The Lesson of the Quarter

Sherry and I were enjoying a wonderful relaxation weekend in Hot Springs, Arkansas celebrating our 18th wedding anniversary. We had been waiting for a bus that provides free rides to points of interest in the area and were becoming extremely frustrated as our wait extended for over an hour and the bus was supposedly scheduled for every 30 minutes. Not sure exactly where the pick-up point was, we tried several locations to no avail. Sherry even tried to contact the bus company, but, as it was Saturday, there was no response. The people we asked at our hotel gave conflicting answers.

Finally, we decided to go to what seemed to be the most logical location, the corner on a main intersection. After waiting only a short time, another couple arrived and Sherry was chatting with them and learned they were also from our home town area and staying at our hotel. About the same time, a chap walked up to me and asked for the time. Appearing reasonably neat and clean cut, I responded “about 20 to, no a quarter to twelve”. He then asked “do you have a quarter?” My initial reaction was “sorry, no”. Then he asked “do you vote?”. At the same moment, I reached into my pocket and felt a coin. I saw that it was a shiny, well preserved Liberty Quarter and I handed it to the man saying, “You’re in luck”. Within moments the bus arrived. As we boarded, Sherry asked where the man was. Neither of us had seen him leave nor had any idea where he went.

A week later, as I was putting on a pair of house moccasins that I keep in the entry hallway, I picked up the right hand shoe to put it on and there, lying on the floor, was a shiny Liberty Quarter where the shoe had been.

Sherry: I then added this observation. What makes this such an interesting event is an earlier event – one that happened years ago while we were, also, vacationing. On that occasion, we encountered a rather neat, healthy looking young man sitting on the ground outside the door as we exited a restaurant who asked, “Can you spare  a quarter?”

That time, in seeing that he was a strapping young man who appeared capable of working, we refused his request and got in our car and left. Both of us immediately felt that we should have given the man what he asked for and more. We quickly turned the car around and went back to the restaurant. Though our return took just moments, the man was nowhere in sight. He had just vanished! In discussing the incident, we both felt we had failed a test.

Was the Hot Springs incident another chance? It certainly appears so. On our way home, I was writing about the incident in my journal and as I wrote the words that George spoke as he handed the man the quarter, “you’re in luck”, from out of the blue came the thought “No, you’re in luck!”

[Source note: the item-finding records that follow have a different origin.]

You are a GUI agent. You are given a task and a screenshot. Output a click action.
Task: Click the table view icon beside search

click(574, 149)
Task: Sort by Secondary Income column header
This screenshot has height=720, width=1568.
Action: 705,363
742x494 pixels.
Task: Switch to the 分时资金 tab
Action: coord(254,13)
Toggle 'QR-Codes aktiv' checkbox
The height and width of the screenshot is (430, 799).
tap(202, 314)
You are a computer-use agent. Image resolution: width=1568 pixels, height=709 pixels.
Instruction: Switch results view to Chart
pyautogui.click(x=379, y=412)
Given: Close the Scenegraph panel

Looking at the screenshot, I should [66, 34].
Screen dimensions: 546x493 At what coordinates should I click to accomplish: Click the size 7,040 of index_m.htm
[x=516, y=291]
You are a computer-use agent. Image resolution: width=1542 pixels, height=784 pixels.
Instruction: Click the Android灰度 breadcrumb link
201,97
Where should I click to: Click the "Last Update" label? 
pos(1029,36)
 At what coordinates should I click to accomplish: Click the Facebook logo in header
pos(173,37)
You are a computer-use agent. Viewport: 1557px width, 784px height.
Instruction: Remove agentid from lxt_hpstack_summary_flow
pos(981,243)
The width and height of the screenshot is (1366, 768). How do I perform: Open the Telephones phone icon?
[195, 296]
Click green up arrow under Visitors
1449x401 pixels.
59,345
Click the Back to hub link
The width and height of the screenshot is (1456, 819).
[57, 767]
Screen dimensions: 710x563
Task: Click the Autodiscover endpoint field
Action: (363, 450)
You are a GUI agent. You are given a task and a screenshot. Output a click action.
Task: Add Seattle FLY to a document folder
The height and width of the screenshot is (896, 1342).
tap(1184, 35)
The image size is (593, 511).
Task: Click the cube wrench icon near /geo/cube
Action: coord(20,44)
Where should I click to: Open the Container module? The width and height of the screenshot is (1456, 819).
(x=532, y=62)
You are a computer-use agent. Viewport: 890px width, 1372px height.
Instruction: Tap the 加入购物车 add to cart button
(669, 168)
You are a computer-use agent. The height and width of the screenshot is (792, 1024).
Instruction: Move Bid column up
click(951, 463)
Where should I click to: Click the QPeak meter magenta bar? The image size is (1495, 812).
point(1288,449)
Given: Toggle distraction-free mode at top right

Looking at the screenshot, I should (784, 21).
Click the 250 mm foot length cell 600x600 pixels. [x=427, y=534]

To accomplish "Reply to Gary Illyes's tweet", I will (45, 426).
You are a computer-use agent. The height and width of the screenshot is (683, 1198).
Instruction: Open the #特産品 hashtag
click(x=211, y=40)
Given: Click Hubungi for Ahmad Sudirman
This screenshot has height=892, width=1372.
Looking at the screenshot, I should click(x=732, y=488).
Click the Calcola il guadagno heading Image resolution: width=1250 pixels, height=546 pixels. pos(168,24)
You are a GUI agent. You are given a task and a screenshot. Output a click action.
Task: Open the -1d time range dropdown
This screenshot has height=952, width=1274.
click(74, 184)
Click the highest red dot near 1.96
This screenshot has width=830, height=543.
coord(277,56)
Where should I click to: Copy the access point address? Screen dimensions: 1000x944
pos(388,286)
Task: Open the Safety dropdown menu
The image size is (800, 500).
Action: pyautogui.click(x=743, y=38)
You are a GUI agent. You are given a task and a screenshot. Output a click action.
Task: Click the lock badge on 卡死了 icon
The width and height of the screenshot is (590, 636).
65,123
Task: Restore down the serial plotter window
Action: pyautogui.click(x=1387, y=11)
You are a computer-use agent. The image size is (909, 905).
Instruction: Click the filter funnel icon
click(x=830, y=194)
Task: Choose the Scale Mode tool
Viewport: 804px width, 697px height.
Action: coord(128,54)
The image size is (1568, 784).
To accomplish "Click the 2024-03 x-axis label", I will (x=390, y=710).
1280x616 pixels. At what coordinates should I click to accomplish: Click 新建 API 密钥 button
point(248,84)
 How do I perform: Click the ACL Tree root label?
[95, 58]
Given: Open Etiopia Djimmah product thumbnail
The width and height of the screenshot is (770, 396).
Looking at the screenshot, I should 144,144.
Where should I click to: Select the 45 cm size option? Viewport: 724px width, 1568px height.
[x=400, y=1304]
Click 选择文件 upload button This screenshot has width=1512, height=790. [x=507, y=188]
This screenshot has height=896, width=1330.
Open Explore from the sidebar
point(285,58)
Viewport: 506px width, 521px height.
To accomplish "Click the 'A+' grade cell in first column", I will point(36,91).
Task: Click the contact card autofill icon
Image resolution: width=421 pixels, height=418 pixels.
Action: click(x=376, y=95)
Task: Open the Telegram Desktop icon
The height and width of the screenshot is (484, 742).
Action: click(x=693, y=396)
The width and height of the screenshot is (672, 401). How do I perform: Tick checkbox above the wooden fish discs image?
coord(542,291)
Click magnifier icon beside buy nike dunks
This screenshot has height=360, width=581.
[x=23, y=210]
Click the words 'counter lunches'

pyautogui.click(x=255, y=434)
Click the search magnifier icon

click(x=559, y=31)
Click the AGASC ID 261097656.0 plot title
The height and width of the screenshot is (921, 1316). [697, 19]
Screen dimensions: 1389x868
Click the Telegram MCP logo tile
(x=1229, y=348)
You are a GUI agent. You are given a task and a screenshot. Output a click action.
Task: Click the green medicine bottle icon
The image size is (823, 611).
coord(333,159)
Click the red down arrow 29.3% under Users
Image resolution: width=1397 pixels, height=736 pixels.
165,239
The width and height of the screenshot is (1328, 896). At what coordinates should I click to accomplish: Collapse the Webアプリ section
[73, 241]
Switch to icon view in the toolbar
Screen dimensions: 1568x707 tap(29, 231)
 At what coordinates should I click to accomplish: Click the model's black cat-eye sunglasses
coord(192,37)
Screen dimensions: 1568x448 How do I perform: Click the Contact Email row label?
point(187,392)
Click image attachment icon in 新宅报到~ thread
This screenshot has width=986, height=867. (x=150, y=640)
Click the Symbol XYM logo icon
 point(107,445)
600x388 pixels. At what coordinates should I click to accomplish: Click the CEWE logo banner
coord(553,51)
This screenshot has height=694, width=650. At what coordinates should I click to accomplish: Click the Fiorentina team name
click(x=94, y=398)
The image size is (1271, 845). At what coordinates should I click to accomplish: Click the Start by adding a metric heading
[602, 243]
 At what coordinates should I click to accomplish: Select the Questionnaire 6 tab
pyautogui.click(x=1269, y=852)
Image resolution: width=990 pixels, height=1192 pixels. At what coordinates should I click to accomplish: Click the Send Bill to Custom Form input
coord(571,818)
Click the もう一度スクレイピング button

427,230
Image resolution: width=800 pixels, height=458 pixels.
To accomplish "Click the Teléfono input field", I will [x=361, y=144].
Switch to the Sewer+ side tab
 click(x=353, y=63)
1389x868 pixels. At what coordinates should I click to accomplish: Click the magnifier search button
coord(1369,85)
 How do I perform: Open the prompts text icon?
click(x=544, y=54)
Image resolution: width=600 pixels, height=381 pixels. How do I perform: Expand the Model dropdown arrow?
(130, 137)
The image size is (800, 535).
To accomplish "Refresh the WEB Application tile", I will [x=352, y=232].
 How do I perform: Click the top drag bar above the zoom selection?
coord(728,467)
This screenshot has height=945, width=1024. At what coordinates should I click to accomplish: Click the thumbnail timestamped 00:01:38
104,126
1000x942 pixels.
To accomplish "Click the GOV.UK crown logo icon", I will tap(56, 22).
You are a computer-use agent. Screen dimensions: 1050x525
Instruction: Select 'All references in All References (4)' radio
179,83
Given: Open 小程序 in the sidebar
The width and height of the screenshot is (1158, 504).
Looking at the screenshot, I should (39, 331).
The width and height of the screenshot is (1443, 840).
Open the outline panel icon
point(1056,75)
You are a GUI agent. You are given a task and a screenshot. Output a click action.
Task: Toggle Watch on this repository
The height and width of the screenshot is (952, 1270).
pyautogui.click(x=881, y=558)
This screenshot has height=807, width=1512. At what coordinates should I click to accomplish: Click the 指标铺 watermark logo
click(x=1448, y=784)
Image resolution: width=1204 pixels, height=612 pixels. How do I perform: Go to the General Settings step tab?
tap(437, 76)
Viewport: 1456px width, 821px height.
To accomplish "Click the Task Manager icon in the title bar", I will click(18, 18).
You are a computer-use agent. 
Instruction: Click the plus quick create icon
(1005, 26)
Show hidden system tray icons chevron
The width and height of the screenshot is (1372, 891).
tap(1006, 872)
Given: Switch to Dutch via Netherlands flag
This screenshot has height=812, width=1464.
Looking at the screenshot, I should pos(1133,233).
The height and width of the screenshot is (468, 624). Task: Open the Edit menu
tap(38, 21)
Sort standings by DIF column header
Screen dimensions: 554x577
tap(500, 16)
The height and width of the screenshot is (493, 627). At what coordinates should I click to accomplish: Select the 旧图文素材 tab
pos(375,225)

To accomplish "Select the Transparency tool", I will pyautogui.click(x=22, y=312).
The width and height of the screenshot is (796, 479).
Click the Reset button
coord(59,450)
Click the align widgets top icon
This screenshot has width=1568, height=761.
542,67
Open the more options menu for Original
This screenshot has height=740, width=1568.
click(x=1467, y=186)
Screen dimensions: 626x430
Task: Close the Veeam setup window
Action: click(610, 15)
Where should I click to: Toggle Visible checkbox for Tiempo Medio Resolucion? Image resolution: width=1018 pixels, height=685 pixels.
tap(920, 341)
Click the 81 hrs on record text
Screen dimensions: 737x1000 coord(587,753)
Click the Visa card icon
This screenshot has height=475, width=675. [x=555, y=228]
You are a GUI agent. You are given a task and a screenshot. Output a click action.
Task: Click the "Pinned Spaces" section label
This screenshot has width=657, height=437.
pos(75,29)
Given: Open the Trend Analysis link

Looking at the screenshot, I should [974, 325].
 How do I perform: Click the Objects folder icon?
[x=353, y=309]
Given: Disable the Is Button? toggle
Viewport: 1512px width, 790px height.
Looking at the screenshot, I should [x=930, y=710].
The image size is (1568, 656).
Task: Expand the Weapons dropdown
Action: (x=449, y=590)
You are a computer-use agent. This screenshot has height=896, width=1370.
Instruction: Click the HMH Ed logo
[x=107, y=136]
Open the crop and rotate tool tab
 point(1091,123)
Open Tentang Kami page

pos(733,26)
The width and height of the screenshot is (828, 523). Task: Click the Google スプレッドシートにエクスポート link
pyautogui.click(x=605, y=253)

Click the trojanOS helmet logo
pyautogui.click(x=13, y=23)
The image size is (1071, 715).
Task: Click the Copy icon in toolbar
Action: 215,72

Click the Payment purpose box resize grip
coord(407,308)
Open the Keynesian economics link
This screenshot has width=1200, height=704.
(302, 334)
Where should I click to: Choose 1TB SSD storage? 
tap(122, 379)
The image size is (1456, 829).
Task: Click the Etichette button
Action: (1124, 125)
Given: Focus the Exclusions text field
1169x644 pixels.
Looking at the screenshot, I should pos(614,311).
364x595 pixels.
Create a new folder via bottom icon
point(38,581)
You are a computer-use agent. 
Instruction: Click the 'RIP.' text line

We discussed the fact, while driving home, that a quarter gets you very little these days, ….. not even a cup of coffee, and that the encounter was not about the quarter, but about our ability to be compassionate and caring and open to life without JUDGMENT.

We must have been right – it wasn’t about the quarter. We passed the test this time and the quarter was returned. We now have the quarter framed and on display as a reminder of the wonderful lessons that the opportunity to give has provided.